Любил барин цыганочку —
Она замуж вышла…
Неужель я виноват
Тем, что из-за взгляда
Твоего я был бы рад
Вынестъ муки ада?
Что тебя сгубил бы я
И себя с тобою…
Лишь бы ты была моя,
Навсегда со мною.
* * *
Интерес москвитян к народной песне был не нов. Значение песни как явления народного духа осознавалось многими деятелями русской культуры двадцатых-тридцатых годов прошлого столетия. И здесь, как во всех других вопросах русской литературы XIX века, началом начал был Пушкин. Арина Родионовна, которая ввела Пушкина в волшебный мир русской сказки, открыла ему своим исполнением и неповторимую красоту народной песни. В стихотворении «Зимний вечер» поэт с необычайной задушевностью говорит о своей няне и ее песнях:
Спой мне песню, как синица
Тихо за морем жила;
Спой мне песню, как девица
За водой поутру шла.
Находясь в Михайловском, а затем в Болдине, Пушкин записывает услышанные им от крестьян песни, задумывает издать собрание песен.
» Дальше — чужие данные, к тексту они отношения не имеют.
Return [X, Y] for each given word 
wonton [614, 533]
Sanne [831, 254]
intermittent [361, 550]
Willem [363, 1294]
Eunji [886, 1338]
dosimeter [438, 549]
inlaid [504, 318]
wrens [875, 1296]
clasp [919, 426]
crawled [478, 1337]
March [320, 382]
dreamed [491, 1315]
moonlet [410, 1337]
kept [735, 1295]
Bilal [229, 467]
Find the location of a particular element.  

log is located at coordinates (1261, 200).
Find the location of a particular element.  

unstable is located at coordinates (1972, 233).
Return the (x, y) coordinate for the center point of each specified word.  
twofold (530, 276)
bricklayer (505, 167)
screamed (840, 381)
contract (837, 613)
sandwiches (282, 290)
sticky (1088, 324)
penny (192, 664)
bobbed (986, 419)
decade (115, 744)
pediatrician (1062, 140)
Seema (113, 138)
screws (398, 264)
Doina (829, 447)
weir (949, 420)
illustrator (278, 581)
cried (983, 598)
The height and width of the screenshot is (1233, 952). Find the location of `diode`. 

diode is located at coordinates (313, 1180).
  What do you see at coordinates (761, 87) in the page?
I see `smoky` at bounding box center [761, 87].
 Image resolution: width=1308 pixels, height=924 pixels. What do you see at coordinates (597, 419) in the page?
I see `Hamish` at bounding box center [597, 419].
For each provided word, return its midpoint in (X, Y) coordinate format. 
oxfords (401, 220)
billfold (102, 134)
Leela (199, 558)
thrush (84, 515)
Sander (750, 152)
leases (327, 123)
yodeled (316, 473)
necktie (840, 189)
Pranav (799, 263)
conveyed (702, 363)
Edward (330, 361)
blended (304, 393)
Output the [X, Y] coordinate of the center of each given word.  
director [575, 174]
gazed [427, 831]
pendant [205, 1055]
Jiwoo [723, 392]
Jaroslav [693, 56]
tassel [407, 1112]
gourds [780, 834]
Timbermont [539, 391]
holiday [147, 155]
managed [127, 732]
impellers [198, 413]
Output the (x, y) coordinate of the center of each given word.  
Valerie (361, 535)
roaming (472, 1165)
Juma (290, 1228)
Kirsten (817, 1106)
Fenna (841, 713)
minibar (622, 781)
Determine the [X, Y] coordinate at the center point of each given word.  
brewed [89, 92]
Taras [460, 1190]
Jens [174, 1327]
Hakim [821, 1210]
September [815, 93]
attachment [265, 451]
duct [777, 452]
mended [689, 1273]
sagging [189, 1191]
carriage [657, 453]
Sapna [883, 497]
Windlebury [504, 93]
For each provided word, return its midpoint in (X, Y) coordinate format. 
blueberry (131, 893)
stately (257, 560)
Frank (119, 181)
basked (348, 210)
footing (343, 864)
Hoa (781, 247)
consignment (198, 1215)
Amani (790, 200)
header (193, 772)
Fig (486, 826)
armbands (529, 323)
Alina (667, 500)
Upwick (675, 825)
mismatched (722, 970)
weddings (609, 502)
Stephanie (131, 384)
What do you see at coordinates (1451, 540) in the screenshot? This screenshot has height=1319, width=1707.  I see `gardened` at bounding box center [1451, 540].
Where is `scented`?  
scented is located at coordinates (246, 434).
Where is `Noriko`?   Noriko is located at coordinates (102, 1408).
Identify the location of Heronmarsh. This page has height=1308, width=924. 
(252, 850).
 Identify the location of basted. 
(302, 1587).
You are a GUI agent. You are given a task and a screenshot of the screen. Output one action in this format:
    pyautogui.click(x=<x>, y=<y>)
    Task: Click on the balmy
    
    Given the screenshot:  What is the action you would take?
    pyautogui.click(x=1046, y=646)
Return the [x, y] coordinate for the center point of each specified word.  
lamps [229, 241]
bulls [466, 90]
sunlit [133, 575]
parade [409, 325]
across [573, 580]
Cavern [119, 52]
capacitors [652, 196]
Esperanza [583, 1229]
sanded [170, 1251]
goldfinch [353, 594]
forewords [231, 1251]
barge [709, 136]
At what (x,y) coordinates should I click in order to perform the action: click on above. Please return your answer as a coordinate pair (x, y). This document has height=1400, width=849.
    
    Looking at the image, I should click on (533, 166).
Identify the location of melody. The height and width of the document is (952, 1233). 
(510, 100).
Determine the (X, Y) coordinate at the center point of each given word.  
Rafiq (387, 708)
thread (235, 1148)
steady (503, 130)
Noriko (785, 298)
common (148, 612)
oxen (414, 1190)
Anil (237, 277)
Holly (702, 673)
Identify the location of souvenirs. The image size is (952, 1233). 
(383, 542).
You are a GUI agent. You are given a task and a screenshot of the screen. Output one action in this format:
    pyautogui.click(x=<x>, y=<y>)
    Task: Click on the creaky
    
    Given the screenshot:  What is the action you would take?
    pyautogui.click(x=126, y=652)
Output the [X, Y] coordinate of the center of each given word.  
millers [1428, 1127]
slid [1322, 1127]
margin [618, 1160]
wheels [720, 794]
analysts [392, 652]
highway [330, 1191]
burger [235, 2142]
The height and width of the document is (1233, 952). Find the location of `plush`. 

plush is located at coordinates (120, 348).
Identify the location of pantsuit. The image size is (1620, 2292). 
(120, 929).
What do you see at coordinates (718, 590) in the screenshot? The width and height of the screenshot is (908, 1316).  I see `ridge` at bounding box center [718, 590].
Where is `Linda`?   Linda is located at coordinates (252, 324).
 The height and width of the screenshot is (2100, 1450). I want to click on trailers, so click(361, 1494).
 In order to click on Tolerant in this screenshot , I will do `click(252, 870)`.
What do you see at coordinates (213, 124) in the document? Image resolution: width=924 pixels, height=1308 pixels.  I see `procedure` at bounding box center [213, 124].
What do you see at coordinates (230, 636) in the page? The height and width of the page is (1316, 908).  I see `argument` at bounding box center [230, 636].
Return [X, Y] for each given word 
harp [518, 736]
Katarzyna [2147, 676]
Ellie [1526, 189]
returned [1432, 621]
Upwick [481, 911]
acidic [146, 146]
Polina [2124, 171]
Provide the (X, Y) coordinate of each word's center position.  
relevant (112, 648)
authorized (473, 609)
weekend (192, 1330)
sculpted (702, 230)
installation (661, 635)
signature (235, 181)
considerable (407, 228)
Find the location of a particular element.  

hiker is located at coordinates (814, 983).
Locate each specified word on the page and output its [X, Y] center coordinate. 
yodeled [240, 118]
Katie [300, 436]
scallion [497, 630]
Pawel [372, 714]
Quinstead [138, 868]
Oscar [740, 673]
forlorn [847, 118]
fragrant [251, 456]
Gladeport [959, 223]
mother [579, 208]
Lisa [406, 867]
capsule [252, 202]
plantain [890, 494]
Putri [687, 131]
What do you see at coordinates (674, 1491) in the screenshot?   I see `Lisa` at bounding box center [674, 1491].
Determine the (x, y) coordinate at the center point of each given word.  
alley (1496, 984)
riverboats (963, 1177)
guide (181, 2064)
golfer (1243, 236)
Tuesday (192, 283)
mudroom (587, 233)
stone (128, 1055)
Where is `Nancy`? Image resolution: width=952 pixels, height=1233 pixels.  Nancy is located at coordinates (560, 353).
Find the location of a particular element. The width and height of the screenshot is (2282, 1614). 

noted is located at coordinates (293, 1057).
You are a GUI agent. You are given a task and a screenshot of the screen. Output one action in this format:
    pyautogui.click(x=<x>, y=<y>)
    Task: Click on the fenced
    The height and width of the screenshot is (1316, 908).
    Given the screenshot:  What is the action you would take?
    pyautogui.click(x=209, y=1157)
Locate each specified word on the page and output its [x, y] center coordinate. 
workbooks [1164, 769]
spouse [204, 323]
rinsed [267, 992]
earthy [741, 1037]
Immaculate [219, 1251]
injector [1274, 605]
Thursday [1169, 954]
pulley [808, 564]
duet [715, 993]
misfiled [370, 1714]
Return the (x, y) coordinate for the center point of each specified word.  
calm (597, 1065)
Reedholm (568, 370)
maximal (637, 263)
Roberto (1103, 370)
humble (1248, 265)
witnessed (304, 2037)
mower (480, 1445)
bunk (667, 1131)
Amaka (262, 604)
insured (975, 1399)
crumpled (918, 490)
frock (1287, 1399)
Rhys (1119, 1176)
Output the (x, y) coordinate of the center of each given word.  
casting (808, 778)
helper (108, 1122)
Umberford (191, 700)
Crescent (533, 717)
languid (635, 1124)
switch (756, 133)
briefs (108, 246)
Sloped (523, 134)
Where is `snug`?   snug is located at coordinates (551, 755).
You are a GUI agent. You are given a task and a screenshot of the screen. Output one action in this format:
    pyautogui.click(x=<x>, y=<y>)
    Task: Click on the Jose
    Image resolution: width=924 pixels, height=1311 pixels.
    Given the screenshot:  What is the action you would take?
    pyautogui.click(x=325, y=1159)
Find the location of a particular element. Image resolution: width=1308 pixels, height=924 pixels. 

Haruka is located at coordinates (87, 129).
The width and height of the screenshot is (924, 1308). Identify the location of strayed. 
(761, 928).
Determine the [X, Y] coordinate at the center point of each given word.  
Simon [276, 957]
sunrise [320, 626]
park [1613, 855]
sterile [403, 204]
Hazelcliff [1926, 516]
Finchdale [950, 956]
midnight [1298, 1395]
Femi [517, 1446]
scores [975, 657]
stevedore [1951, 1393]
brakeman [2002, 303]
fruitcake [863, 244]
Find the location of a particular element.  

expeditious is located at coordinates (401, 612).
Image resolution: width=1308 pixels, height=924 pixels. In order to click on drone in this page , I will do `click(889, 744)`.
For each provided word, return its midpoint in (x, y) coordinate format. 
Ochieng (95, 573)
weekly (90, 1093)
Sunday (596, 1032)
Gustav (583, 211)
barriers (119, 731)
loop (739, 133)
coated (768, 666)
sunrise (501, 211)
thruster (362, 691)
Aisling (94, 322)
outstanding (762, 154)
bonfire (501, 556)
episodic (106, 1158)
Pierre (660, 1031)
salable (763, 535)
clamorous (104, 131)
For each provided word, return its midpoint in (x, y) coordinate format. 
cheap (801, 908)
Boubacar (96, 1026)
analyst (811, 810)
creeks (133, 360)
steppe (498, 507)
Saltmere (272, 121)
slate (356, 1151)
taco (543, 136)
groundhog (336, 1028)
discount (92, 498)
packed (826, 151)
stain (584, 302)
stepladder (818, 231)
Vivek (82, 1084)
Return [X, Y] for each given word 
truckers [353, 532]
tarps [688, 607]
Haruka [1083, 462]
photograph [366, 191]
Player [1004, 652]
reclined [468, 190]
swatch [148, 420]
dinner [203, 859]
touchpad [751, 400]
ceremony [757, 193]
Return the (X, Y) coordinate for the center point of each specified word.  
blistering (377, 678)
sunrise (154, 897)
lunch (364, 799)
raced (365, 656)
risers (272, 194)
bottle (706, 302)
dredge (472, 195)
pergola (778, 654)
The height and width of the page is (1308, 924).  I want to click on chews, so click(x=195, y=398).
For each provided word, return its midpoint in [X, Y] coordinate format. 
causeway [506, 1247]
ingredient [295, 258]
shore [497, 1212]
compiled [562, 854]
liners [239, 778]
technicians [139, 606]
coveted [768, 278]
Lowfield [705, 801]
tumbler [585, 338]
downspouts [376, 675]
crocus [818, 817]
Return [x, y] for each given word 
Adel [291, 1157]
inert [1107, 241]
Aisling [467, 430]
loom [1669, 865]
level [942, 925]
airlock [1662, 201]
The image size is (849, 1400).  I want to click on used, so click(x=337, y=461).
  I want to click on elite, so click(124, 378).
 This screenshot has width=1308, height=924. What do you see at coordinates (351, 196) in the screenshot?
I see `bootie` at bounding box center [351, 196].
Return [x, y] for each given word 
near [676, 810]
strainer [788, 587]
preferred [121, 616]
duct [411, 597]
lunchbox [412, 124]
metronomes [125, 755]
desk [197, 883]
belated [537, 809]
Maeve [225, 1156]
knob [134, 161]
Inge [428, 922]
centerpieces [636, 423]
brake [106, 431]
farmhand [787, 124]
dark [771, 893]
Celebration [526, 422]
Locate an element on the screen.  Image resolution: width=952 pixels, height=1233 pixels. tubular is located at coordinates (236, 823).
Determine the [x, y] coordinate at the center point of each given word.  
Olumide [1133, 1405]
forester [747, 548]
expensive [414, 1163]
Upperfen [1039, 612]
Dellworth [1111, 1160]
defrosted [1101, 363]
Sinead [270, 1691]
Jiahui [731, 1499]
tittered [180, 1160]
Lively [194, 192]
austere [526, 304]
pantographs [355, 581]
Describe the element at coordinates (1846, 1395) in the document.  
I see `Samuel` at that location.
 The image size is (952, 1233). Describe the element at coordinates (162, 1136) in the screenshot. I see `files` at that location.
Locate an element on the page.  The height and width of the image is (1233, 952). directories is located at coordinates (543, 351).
Но когда в 1832 году Пушкин ближе узнал двадцатичетырехлетнего Петра Васильевича Киреевского, то с чистой совестью мог сказать, что дело собирания народных песен находится в надежных руках, и передал ему свои записи. Долгое время гадали: кого это изобразил Пушкин на черновой рукописи «Полтавы», среди строк первой песни — в набросанном профиле неизвестного молодого человека, отмеченного печатью благородного простодушия? Потом выяснилось, что это Петр Киреевский. Пушкина и Петра Киреевского связывала общность понимания народности как того выражения «духа народа», о котором Пушкин писал: «Есть образ мыслей и чувствований, есть тьма обычаев, поверий и привычек, принадлежащих исключительно какому-нибудь народу». Примечательно, как близки некоторые их высказывания. «Я с каждым часом чувствую живее, — писал Петр Киреевский, — что отличительное, существенное свойство варварства — беспамятность; что нет де высокого дела, ни стройного слова без живого чувства достоинства, что чувства собственного достоинства нет без национальной гордости, а национальной гордости нет без национальной памяти». Невольно вспоминаются слова Пушкина: «Уважение к минувшему — вот черта, отличающая образованность от варварства».
Дом на Малой Ордынке, где родился А. И. Островский. Офорт работы худ. Бом-Григорьееой.
Вид Замоскворечья. Фотография начала XX века.